Soudainement il se tourna vers Remus. Leurs regards se rencontrèrent, se happèrent violemment pour ne plus se lâcher. Remus aurait été incapable de quitter ses orbes irisées, dont la couleur brillait si violemment qu'il en avait la gorge serrée. Il comprit alors que Sirius aussi était un être brisé.
« Je suis venu ici assez souvent cette semaine. Je n'arrivais pas à… » il inspira profondément, s'obligeant à ne pas quitter le regard de Remus. « Je n'arrivais pas à comprendre pourquoi tu étais parti aussi vite. Je ne pouvais pas simplement croire que tu n'avais pas aimé, ou que tu avais honte parce que sérieusement Remus… Tu était diaboliquement sexy. »
Les joues de Remus brûlèrent sous l'intensité de ce regard, retrouvant la même flamme qui l'avait saisit ce soir-là. Ce soir-là... Il s'intima au calme, inspirant profondément, sans dévier son regard. Il s'était approché imperceptiblement, son cœur battant toujours follement dans sa poitrine. D'appréhension, d'excitation, d'autres émotions qui le happaient avec délice et qu'il ne voulait pas refouler. Pas cette fois.
« Alors j'ai essayé de rassembler les pièces du puzzle. Je savais que tu avais connu… une déception amoureuse ou quelque chose comme cela. Que c'était peut être un homme – sans doute même au vue de ta réaction au Nouvel an. Je savais que ça t'avait brisé. Mais il y avait plus. Plus qu'un simple chagrin amoureux. Quelque chose qui t'avait rendu apathique, craintif. Comme si tu avais peur d'aller vers les autres. Non pas par crainte que les autres te fassent du mal… mais l'inverse. »
La voix de Sirius s'accélérait, comme s'il essayait de rendre leur cohérence à ses pensés, de trouver la clé d'une énigme qu'il avait sous les yeux mais qui le rendait aveugle. Il se tourna entièrement vers Remus, et mena la main de ce dernier à ses lèvres, le faisant frémir. Il se radoucit, souriant contre la peau de Remus qui en oubliait de respirer. Ils y étaient.
« Il ne t'a pas simplement brisé le cœur n'est-ce pas ?
- Non.
- Il t'a… Je ne sais pas quels sont les termes exacts.
- En général, j'utilise le mot contaminer. »
Il sentait Sirius frissonner et se reculer.
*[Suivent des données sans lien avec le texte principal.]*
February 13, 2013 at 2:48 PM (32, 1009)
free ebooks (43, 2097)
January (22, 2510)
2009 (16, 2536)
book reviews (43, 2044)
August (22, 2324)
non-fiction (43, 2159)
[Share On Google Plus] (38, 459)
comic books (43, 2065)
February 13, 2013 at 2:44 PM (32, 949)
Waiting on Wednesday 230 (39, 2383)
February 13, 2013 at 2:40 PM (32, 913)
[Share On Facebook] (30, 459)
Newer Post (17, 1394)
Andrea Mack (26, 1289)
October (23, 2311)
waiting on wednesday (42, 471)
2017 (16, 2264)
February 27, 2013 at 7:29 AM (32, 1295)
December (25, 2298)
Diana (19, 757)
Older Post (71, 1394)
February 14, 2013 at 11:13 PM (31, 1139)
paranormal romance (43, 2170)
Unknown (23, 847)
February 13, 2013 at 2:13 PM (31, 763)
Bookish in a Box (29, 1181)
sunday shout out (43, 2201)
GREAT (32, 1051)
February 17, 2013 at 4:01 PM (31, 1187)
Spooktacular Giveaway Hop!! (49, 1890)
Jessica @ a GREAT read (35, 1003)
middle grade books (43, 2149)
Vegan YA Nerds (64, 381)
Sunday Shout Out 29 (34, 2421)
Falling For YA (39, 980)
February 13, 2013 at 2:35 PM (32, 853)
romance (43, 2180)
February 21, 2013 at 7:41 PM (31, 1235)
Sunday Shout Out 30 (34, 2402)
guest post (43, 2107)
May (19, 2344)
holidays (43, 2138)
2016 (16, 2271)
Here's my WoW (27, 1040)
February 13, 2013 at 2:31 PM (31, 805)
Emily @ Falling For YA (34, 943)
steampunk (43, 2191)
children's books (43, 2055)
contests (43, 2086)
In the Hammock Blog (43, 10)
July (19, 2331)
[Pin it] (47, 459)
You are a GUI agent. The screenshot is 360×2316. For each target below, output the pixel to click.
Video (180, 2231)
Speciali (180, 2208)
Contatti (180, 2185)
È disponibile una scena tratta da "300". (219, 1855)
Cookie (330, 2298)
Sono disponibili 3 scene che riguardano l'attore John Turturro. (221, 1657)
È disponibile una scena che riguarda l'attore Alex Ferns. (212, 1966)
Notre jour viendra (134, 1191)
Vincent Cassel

Le contact fut brisé, et Remus sentit ses forces le quitter soudainement. L'envie de rester ainsi, assis, sans bouger se fit ressentir. Alors que Sirius ne le touchait plus, il avait comme perdu l'envie de bouger à son tour.
« J'ai le Sida. »
Les mots flottèrent un instant entre eux. Le silence s'installa jusqu'à ce que Sirius bouge à nouveau et lui sourit.
Il lui souriait.
Ca n'avait aucun putain de sens. Pourquoi est-ce qu'il lui souriait ? Remus resta perplexe, sourcils froncés et bouche entrouverte, ne sachant comment prendre ce genre de réaction. C'était bien la première fois que quelqu'un lui souriait quand il annonçait être porteur d'un des virus les plus terrifiants des années 1980.
« Ce n'était pas si dur de l'avouer si ?
- Tu te fiches de moi ? C'est… C'est en général le genre de chose qui fait fuir les gens. C'est pire que la peste. On sait pas d'où ça vient, comment ça se transmet ni… on sait juste que… Ça tue. »
Le dernier mot fut prononcé avec une sorte de fatalisme qui n'échappa pas à Sirius. S'approchant à nouveau de Remus il frôla son bras, entamant des mouvements d'allers et venus qui les apaisaient tous les deux.
« Celui qui t'a… contaminé. Il est ?
- Mort. Ce Noël.
- Je suis désolé, Remus.
- Ne le sois pas. Il l'avait mérité, cet enfoiré. Je ne savais pas qu'il… Je pensais qu'il était honnête. Je pensais qu'il m'aimait. Mais il y a des gens qui sont tellement en colère, qu'ils trouvent amusant de simplement… partager cela. Contaminer les autres pour le plaisir de les voir souffrir à leur tour. »
La lueur qui étincelait les yeux de Sirius à ce moment-là était si rougeoyante que Remus eut un mouvement de sursaut. La colère grandit en lui, et Remus se sentit honteux. Il bafouilla, se recula, entourant son torse de ses mains, et évita le regard orageux autant que possible : « Ce n'est pas… Je ne suis pas comme cela. On aurait pas dû… Tous les deux… C'était une erreur. J'avais bu, je n'ai pas su me maîtriser mais… Ca ne se reproduira pas. Je refuse de prendre ce risque. »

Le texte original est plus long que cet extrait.